I honestly never want to show my face at this school ever again. I can never escape him. He's there wherever I may be.
All my friends tell me to not get my hopes up, but they can't make decisions for me. Like, I've done this before, no need to worry about me.
Why can't i get him out of my head?
It's not like I can make him stop, he has no idea. I hope he never finds out, if he does, I'll be the laughing stock of the fucking school. I've never really fit in here, I've just accepted it at this point.
All I do is fall asleep wishing I was in your arms and I wake up and do absolutely nothing about it. It breaks my heart.
I'm seriously so pathetic. I'm nearly eighteen and I'm so alone. I feel like I'm having a midlife crisis and I'm only seventeen. That's so tragic.

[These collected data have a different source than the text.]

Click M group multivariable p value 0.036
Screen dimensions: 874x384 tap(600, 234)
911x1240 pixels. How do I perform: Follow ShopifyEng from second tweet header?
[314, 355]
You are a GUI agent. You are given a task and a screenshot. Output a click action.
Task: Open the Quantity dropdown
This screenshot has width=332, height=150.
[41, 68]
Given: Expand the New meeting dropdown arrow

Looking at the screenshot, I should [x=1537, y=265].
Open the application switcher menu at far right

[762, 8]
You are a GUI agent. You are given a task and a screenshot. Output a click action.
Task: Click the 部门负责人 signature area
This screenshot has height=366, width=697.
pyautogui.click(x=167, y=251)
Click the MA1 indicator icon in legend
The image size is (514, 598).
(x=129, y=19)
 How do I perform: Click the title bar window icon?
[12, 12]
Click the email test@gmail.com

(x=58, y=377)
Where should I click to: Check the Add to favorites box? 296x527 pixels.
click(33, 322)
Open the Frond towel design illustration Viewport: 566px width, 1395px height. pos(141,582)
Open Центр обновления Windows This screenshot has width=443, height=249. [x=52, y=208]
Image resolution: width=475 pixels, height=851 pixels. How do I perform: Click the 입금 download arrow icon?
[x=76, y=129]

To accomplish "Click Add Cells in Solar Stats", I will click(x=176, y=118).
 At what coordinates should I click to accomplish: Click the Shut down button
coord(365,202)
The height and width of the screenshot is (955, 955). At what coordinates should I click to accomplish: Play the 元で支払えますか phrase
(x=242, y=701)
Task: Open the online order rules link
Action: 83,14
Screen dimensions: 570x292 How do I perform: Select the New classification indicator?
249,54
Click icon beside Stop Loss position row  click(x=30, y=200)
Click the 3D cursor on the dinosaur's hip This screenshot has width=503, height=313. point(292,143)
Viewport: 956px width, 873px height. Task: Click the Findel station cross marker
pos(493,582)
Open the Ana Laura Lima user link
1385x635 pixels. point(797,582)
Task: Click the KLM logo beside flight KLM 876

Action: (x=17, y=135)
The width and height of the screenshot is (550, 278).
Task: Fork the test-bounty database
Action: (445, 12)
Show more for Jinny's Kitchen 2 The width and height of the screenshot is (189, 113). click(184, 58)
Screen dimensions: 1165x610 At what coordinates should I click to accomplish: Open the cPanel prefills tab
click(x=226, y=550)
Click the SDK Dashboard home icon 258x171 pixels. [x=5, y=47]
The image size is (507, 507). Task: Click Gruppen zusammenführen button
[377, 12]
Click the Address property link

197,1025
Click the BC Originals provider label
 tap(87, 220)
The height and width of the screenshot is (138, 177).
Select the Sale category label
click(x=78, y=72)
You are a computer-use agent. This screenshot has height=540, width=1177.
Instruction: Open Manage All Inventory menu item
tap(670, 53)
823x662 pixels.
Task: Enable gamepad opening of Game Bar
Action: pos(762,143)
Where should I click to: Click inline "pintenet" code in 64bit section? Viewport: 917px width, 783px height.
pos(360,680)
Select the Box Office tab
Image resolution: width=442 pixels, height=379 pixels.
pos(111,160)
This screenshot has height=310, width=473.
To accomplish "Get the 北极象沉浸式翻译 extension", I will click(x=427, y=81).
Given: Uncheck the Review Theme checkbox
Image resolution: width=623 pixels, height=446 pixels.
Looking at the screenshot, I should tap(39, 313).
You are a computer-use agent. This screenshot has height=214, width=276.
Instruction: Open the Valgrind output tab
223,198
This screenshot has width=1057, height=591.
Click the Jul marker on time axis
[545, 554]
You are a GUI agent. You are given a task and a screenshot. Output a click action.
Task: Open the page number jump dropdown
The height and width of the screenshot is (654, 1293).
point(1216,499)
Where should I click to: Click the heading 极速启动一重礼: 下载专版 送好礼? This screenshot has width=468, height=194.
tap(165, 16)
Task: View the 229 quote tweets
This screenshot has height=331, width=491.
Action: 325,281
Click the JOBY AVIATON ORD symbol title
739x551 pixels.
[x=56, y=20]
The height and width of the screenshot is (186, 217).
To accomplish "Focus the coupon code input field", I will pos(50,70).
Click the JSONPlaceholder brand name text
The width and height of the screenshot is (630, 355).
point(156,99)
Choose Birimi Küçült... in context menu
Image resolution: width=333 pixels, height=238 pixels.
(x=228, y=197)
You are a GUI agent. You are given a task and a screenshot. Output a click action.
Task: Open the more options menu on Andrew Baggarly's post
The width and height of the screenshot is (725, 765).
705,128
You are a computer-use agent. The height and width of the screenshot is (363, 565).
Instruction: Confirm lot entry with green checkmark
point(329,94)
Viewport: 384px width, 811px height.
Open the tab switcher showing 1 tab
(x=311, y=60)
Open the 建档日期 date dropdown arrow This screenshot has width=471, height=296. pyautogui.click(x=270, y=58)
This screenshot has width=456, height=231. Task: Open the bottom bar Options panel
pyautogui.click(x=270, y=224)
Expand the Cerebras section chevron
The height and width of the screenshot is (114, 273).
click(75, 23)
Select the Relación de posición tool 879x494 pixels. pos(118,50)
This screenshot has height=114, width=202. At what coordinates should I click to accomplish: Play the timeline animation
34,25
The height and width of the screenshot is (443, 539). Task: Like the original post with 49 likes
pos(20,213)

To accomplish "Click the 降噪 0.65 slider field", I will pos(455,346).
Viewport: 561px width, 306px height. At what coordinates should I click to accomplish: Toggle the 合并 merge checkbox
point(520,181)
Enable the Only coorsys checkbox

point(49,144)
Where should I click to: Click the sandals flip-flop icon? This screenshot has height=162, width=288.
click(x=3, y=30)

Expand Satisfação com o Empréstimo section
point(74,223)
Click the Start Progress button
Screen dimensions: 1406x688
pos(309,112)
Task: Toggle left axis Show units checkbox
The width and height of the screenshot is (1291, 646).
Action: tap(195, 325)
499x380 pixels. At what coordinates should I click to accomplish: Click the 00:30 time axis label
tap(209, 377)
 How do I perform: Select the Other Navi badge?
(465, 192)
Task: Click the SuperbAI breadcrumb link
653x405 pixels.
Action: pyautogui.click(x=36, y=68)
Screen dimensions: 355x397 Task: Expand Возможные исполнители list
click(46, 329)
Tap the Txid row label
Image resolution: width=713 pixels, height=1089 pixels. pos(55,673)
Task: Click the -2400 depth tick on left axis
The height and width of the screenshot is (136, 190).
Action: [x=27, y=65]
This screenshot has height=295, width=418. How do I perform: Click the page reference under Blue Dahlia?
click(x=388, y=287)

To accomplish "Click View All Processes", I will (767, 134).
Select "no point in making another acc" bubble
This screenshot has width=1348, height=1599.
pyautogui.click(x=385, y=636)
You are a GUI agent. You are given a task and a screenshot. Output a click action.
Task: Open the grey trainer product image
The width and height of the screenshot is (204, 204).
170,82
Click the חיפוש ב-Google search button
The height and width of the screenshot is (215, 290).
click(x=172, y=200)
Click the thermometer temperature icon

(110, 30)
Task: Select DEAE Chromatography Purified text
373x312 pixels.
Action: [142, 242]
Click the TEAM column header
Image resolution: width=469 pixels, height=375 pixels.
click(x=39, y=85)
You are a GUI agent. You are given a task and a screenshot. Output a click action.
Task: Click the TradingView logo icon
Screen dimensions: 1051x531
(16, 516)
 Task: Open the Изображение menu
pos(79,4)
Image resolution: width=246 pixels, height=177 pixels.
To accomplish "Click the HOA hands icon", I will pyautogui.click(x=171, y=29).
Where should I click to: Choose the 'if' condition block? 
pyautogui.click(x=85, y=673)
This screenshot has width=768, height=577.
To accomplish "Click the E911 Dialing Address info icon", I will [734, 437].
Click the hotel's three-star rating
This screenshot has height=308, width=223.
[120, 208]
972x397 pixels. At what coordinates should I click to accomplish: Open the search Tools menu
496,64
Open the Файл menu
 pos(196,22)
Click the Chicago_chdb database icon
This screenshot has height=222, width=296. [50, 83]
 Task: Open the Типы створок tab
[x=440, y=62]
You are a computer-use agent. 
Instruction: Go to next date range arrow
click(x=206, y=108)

I don't understand my motive, why you? What's so special about you. I can't even find a reason. I think it's everything about you tied up into one thing. Just because you're so apologetically you. Something I wish I was.
I wish I was blonde, and skinny, and sporty, then maybe you'd look at me more than once. And that one time was at homecoming and that is the only time I will ever look that good so...that's that. And I don't even know why I try at this point anymore, Not sure where I get the confidence to keep going after stupid boys that will never crave my attention the way I crave theirs. I keep getting shut down every single time I catch feelings and they are all so rude about it.
My therapist was like "wow, you're doing everything you can." and i'm like "Yeah...pretty much." I just don't see things looking up for me in the future. First work, school, drama, stupid bitches at my school, and now...this. I do not need this right now.